The winter chill has arrived and can come with some unwanted aches, particularly for those living with chronic pains. Living with chronic pain is never easy, even less so during the colder seasons when the weather can increase pain sensations. Guaranteeing you get the best pain relief all winter requires following these tips:
Preparing For The Winter Chill
Wear Warm Layers
It’s best to remain inside during the chilly days of winter when possible. If you going out into the cold is necessary, wear multiple layers. Add insulating clothing like leggings underneath your pants to keep your knees warm. It’s also essential to ensure you have a decent, intact pair of gloves to protect your hands from the aching cold.
Remaining well-hydrated is crucial for your overall health during the winter. Being dehydrated has quite a negative impact on your body and can significantly impact your joints. Even being slightly dehydrated can lead to aches and otherwise preventable pains. Be sure to mind your daily water intake to give your body the hydration and lubrication it needs to operate at its best.
Staying active is the key to having better mobility and function. However, the cold can cause some issues to your routine due to the impact of temperatures and air dryness. Turning your workout routine indoors can help avoid those problems. If you don’t exercise routine, take your time with your new routine. By gradually increasing your workouts, you can prevent adding additional stress to your joints.

______

▶ TASK ITEM
Put this sentence from the winter pain relief tips above into Spanish: "Remaining well-hydrated is crucial for your overall health during the winter."

▶ RECORDS
______

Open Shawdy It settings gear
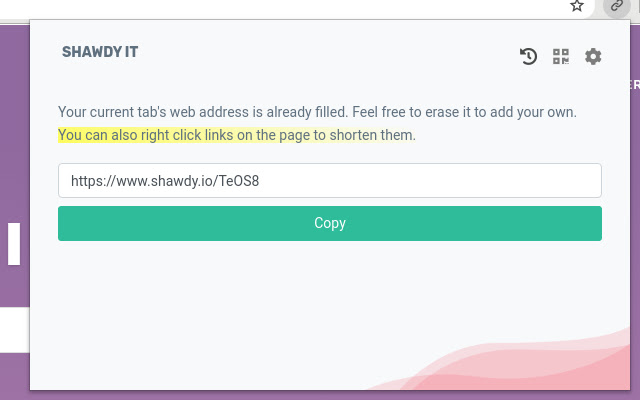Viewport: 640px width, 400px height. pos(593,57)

______

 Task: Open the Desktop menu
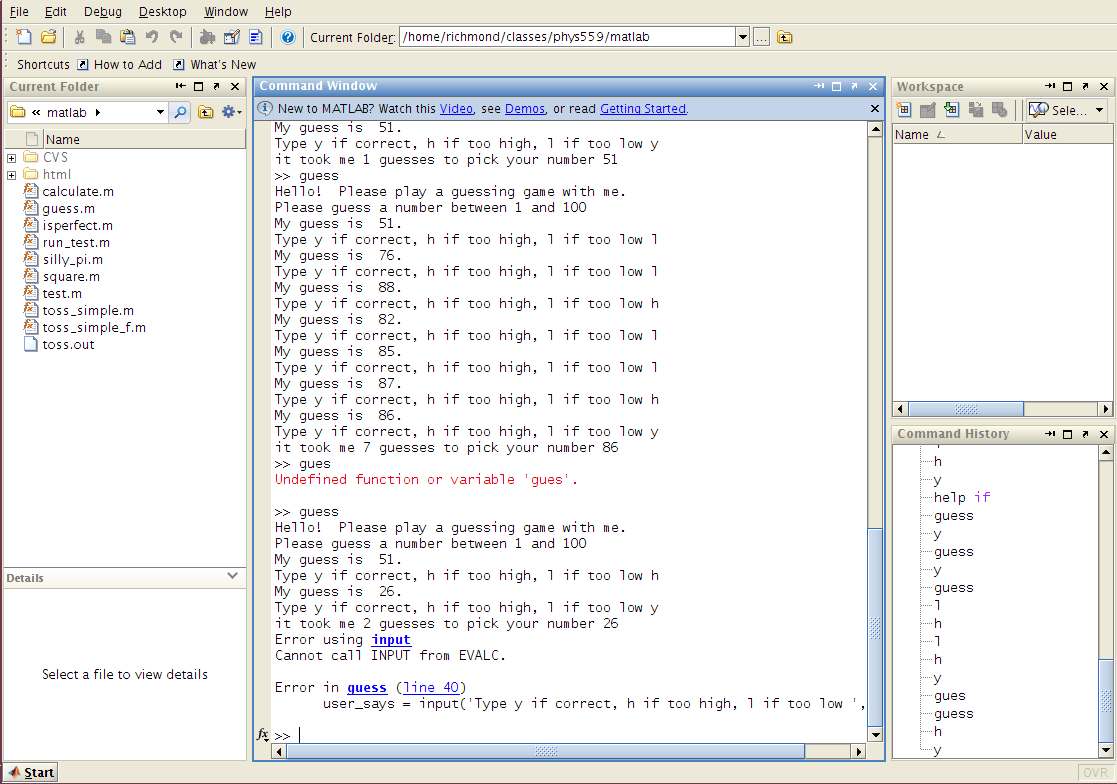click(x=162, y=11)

______

▶ OUTPUT BELOW
Mantenerse bien hidratado es fundamental para la salud general durante el invierno.